### Given exercise
Return, character for character, the lines below from the first one through the line that contains "point(1079,211)", including both ends.

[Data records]
□ □ □ □ □
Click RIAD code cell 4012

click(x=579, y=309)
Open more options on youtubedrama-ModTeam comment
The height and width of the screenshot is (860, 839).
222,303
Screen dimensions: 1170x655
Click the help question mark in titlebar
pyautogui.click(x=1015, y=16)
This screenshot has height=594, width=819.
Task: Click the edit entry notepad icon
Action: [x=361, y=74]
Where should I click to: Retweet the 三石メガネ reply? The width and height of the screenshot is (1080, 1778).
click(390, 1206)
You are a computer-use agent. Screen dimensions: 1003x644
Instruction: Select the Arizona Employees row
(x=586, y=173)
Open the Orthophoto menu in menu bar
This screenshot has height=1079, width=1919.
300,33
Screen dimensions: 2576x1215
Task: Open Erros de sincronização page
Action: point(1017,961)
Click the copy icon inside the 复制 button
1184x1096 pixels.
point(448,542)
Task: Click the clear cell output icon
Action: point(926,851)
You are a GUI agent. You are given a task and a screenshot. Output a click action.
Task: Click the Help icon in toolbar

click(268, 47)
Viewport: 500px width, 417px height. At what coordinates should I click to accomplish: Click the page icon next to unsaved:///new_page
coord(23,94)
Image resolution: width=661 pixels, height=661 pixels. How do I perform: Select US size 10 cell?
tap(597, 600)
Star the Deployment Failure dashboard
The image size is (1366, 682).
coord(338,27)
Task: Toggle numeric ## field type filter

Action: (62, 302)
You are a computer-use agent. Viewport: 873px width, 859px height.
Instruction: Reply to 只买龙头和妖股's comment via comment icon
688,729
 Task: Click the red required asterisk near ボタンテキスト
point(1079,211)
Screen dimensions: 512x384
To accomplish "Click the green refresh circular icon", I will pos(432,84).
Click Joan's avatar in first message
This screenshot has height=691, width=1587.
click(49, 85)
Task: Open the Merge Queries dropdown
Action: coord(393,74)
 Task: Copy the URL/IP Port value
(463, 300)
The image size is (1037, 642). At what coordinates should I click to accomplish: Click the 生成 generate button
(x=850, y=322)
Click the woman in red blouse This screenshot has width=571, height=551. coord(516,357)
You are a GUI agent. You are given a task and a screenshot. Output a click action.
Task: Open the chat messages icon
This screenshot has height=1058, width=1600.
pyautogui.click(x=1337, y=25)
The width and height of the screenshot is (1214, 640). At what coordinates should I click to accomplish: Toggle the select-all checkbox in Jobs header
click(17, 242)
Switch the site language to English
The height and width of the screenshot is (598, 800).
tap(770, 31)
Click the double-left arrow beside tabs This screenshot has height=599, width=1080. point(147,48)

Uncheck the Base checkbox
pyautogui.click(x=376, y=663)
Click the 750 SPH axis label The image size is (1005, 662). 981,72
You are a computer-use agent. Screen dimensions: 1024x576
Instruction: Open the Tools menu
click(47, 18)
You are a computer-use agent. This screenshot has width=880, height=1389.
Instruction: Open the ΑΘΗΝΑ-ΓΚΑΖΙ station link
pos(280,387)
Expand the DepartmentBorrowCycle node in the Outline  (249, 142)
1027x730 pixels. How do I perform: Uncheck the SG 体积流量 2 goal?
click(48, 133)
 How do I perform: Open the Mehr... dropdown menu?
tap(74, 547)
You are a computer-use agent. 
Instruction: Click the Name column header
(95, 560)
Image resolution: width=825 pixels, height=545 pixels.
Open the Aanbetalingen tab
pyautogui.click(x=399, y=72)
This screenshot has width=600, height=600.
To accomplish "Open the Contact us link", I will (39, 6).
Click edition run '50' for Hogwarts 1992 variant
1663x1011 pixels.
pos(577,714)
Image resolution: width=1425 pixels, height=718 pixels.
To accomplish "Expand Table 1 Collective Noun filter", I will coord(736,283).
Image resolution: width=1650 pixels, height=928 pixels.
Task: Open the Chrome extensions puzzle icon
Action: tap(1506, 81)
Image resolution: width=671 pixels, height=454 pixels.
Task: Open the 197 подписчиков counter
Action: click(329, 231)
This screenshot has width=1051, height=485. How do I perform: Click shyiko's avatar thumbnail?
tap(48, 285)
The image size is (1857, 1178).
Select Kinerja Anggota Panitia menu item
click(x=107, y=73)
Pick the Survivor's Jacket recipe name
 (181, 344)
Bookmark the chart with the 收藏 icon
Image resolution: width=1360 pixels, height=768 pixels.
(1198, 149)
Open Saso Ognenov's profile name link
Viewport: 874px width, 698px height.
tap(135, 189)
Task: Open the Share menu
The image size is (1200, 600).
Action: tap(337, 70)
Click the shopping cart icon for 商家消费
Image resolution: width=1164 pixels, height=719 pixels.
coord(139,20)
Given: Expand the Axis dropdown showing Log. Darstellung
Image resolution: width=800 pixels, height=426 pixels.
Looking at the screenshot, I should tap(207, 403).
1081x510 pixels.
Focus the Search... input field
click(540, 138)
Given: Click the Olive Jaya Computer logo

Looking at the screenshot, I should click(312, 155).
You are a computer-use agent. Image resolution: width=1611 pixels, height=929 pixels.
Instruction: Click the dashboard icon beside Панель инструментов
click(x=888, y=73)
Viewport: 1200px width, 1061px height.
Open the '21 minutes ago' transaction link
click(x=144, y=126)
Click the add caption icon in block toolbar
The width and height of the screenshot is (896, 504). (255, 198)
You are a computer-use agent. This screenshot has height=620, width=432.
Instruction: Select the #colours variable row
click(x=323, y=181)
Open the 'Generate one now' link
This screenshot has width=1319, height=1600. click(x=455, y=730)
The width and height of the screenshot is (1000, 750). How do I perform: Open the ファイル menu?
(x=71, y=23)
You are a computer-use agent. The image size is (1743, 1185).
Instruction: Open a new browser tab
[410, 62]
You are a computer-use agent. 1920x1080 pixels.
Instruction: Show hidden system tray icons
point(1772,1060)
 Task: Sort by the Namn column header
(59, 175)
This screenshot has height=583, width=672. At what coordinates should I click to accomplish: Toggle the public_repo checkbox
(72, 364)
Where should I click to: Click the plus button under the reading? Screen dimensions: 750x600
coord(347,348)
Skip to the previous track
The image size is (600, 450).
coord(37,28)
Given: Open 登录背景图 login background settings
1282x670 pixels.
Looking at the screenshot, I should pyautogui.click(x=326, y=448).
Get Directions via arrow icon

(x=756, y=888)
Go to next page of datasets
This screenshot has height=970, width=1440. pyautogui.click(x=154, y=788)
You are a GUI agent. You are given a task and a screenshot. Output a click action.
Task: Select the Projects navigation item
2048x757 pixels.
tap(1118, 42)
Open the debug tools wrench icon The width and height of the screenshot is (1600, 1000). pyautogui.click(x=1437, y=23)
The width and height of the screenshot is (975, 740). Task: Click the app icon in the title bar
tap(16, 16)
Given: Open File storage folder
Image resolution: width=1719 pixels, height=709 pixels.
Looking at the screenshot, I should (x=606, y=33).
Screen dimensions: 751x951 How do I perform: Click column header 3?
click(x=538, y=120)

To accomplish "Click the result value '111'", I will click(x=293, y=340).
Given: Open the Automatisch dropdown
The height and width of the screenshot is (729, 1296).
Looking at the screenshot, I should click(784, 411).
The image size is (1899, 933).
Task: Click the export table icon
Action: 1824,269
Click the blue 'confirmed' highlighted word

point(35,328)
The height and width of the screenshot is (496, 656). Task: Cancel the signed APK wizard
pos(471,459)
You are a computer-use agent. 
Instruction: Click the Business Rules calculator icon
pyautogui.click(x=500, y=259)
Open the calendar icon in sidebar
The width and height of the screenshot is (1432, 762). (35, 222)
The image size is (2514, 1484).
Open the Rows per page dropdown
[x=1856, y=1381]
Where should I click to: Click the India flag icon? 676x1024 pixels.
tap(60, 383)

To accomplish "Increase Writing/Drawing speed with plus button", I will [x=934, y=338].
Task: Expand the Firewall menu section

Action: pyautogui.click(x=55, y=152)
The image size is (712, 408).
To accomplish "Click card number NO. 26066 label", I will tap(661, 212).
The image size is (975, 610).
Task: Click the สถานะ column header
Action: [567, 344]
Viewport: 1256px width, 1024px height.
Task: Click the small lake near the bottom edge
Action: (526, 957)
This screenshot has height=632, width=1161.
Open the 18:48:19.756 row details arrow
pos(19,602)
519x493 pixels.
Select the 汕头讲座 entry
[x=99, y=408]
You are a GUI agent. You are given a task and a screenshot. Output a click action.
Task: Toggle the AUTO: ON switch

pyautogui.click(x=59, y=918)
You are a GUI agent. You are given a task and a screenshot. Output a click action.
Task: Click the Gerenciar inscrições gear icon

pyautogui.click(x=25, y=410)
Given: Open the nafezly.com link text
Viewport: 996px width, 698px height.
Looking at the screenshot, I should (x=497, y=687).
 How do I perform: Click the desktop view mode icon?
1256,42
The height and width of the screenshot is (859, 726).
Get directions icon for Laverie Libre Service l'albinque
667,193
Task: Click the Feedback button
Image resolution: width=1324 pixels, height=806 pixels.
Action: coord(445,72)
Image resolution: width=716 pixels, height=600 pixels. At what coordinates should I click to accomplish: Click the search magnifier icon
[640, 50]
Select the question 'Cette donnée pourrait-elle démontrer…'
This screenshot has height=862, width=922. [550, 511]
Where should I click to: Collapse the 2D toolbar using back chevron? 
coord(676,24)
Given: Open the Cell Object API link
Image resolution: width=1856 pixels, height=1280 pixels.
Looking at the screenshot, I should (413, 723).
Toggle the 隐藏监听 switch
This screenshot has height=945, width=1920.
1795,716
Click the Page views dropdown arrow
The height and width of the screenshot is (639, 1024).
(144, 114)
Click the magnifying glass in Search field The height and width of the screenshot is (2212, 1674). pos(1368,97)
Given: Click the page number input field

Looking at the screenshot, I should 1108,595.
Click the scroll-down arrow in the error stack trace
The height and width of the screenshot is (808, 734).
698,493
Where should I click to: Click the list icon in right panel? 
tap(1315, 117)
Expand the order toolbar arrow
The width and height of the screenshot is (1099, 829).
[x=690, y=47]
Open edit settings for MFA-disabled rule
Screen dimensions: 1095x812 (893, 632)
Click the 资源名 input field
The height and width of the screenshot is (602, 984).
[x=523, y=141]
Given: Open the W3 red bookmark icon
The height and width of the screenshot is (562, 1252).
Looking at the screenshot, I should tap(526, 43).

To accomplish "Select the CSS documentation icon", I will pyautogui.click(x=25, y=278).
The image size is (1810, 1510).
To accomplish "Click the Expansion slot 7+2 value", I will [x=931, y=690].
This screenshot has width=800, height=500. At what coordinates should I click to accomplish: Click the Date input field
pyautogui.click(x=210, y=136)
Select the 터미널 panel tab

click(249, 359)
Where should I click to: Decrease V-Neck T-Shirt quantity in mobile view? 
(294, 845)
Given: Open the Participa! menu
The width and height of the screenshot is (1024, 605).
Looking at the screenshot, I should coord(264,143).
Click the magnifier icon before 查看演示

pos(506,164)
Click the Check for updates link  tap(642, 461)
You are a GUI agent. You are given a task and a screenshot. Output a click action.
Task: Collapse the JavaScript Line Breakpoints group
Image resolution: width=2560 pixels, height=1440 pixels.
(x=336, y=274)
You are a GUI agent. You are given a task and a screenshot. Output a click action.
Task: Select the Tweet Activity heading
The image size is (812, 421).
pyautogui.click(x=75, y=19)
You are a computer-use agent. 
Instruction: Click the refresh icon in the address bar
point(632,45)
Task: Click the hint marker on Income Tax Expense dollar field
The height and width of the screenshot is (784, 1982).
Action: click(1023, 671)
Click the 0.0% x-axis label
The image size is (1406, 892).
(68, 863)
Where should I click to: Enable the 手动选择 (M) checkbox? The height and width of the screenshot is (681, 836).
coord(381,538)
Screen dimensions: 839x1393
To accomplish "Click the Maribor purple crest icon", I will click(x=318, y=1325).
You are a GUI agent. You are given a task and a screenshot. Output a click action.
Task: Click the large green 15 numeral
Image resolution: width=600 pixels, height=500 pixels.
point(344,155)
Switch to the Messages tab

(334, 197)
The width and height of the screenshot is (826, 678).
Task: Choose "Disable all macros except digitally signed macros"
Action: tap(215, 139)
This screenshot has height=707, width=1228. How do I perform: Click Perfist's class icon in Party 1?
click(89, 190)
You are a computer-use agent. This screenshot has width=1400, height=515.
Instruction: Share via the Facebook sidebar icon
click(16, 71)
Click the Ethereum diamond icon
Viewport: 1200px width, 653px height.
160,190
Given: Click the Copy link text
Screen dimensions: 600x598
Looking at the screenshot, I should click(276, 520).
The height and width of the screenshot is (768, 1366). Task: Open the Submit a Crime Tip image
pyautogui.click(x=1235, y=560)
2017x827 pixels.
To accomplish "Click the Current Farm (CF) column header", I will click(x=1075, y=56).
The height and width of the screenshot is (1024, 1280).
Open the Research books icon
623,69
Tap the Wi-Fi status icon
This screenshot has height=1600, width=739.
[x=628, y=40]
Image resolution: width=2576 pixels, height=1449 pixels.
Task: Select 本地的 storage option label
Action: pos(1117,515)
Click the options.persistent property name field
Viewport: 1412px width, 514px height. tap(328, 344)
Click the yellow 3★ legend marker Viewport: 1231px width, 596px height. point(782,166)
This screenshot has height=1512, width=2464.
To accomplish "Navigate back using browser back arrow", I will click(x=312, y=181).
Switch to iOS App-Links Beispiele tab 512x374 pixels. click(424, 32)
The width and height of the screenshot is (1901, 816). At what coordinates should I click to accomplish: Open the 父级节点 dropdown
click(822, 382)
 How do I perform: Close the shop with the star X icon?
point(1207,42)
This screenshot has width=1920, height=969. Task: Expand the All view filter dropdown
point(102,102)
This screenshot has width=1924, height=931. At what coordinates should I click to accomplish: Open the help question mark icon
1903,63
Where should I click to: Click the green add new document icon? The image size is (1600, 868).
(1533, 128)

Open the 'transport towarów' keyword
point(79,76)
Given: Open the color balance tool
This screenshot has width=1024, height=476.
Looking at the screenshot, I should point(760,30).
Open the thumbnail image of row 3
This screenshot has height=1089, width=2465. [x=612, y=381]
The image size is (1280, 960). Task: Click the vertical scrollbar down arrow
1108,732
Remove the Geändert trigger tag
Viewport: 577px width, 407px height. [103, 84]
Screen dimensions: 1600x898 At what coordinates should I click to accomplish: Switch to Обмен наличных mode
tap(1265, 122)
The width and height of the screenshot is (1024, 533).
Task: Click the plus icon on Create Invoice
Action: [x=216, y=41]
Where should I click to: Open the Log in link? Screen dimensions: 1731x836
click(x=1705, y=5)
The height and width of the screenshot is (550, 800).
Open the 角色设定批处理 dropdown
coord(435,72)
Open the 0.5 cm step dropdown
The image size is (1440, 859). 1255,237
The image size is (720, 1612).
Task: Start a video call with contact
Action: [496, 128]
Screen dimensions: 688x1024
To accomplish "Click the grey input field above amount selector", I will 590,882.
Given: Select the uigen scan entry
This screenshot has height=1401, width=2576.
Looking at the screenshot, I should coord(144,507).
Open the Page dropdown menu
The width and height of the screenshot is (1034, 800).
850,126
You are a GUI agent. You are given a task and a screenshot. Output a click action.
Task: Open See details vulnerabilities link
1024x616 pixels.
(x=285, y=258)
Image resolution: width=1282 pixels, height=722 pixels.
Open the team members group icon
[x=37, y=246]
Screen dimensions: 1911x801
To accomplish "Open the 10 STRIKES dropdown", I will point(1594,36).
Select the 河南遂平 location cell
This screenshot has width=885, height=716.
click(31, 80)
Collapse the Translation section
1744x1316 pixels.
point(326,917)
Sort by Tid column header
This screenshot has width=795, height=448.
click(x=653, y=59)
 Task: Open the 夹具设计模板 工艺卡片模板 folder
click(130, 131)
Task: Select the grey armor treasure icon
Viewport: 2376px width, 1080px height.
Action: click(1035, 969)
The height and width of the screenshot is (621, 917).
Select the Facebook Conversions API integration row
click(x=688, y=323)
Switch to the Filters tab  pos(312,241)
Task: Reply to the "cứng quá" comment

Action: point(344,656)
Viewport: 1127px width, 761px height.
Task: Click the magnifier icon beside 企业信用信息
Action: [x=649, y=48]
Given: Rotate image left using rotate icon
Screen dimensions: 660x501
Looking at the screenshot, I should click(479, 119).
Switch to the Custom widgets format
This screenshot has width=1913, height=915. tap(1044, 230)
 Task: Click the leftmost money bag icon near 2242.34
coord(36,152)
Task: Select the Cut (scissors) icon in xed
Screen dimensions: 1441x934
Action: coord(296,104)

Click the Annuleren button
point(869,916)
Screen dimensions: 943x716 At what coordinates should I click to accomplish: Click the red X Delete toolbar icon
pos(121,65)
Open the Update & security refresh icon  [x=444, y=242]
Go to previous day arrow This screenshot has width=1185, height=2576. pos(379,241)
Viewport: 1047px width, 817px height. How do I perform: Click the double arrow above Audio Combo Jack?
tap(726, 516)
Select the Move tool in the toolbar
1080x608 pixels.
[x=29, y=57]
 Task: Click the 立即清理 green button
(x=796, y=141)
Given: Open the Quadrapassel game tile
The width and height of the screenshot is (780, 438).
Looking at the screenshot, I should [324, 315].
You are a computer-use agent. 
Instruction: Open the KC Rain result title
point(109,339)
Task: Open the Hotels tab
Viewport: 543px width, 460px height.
□ □ □ □ □
### Solution to the exercise
Click RIAD code cell 4012

click(x=579, y=309)
Open more options on youtubedrama-ModTeam comment
The height and width of the screenshot is (860, 839).
222,303
Screen dimensions: 1170x655
Click the help question mark in titlebar
pyautogui.click(x=1015, y=16)
This screenshot has height=594, width=819.
Task: Click the edit entry notepad icon
Action: [x=361, y=74]
Where should I click to: Retweet the 三石メガネ reply? The width and height of the screenshot is (1080, 1778).
click(390, 1206)
You are a computer-use agent. Screen dimensions: 1003x644
Instruction: Select the Arizona Employees row
(x=586, y=173)
Open the Orthophoto menu in menu bar
This screenshot has height=1079, width=1919.
300,33
Screen dimensions: 2576x1215
Task: Open Erros de sincronização page
Action: point(1017,961)
Click the copy icon inside the 复制 button
1184x1096 pixels.
point(448,542)
Task: Click the clear cell output icon
Action: point(926,851)
You are a GUI agent. You are given a task and a screenshot. Output a click action.
Task: Click the Help icon in toolbar

click(268, 47)
Viewport: 500px width, 417px height. At what coordinates should I click to accomplish: Click the page icon next to unsaved:///new_page
coord(23,94)
Image resolution: width=661 pixels, height=661 pixels. How do I perform: Select US size 10 cell?
tap(597, 600)
Star the Deployment Failure dashboard
The image size is (1366, 682).
coord(338,27)
Task: Toggle numeric ## field type filter

Action: (62, 302)
You are a computer-use agent. Viewport: 873px width, 859px height.
Instruction: Reply to 只买龙头和妖股's comment via comment icon
688,729
 Task: Click the red required asterisk near ボタンテキスト
point(1079,211)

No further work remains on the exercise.